_Assignment_. Restate every record word for word, without the pictures.

_Working data_.
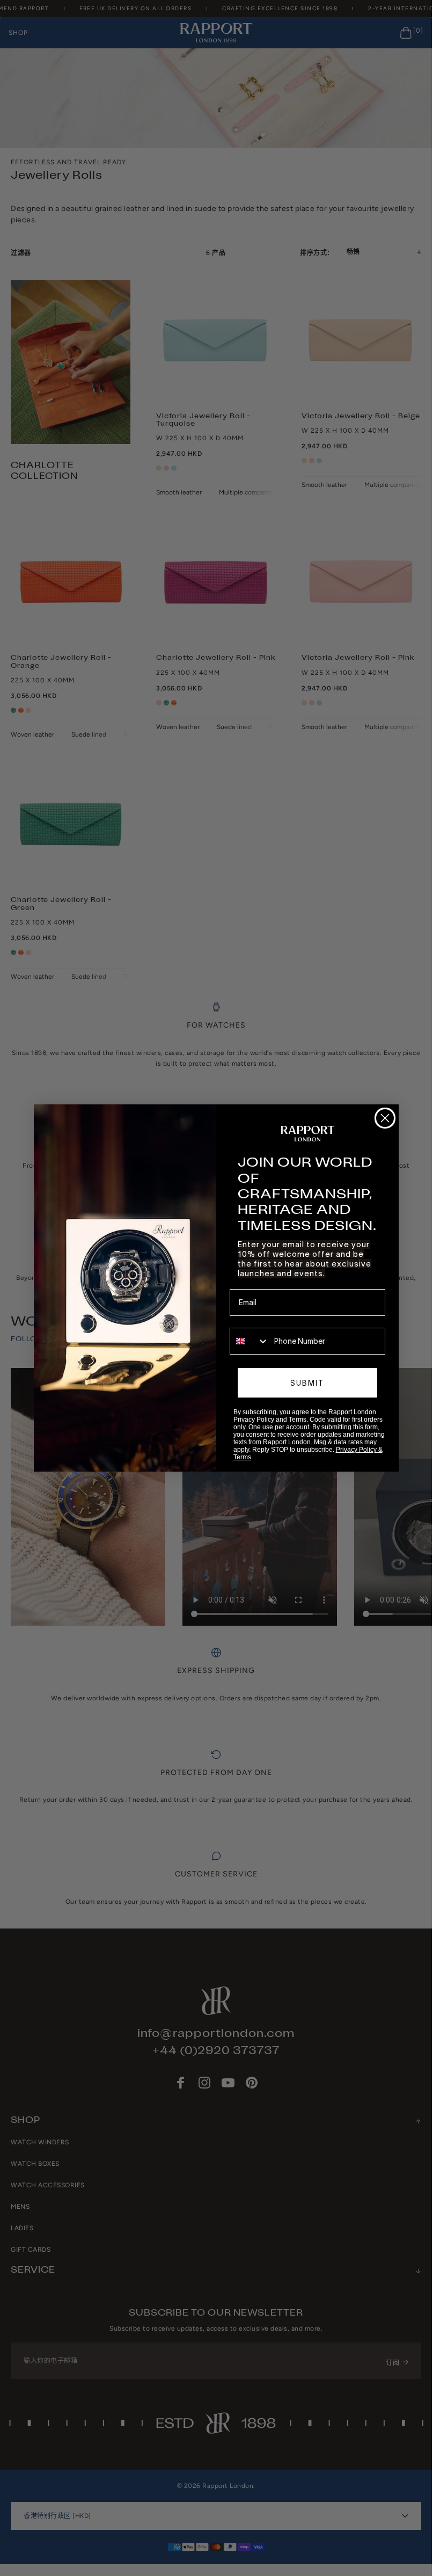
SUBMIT (307, 1383)
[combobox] (249, 1341)
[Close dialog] (385, 1118)
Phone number (255, 1320)
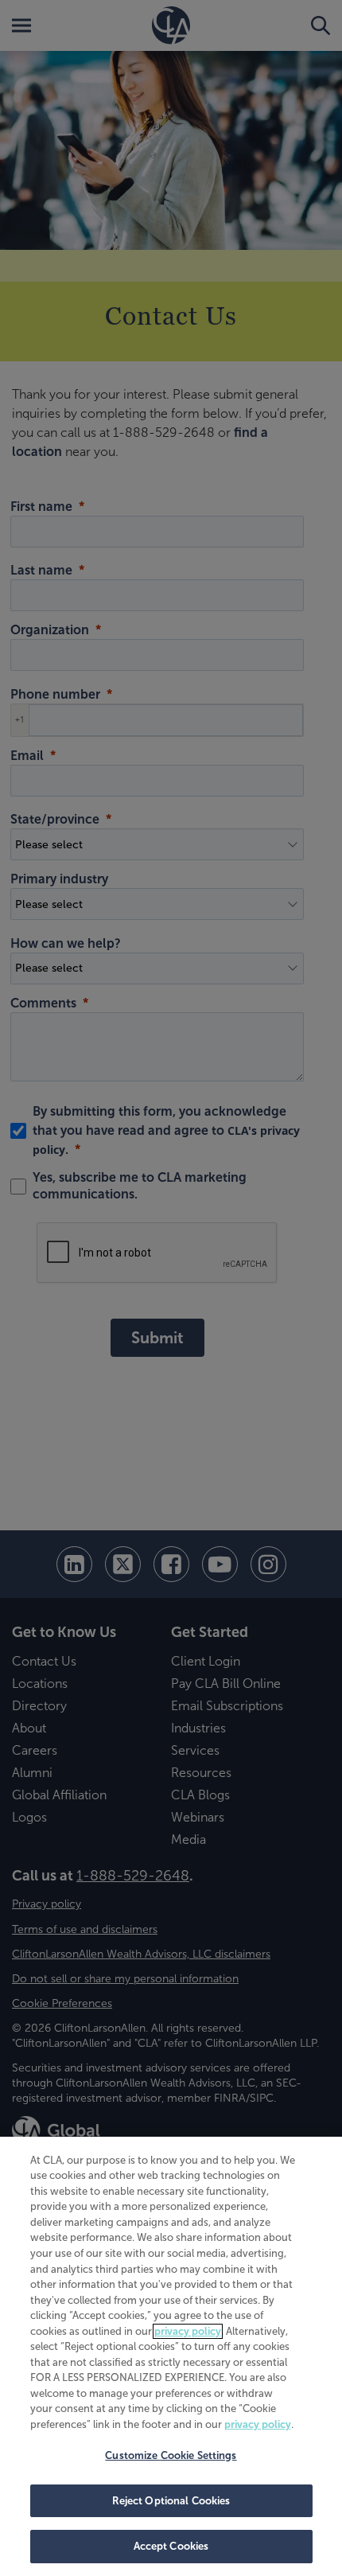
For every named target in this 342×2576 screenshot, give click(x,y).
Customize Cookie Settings (170, 2455)
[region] (171, 2356)
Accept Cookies (171, 2546)
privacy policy (187, 2331)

_Reply to the task_.
SUBMIT (307, 1383)
[combobox] (249, 1341)
[Close dialog] (385, 1118)
Phone number (255, 1320)
For every named target in this 342×2576 screenshot, give click(x,y).
Customize Cookie Settings (170, 2455)
[region] (171, 2356)
Accept Cookies (171, 2546)
privacy policy (187, 2331)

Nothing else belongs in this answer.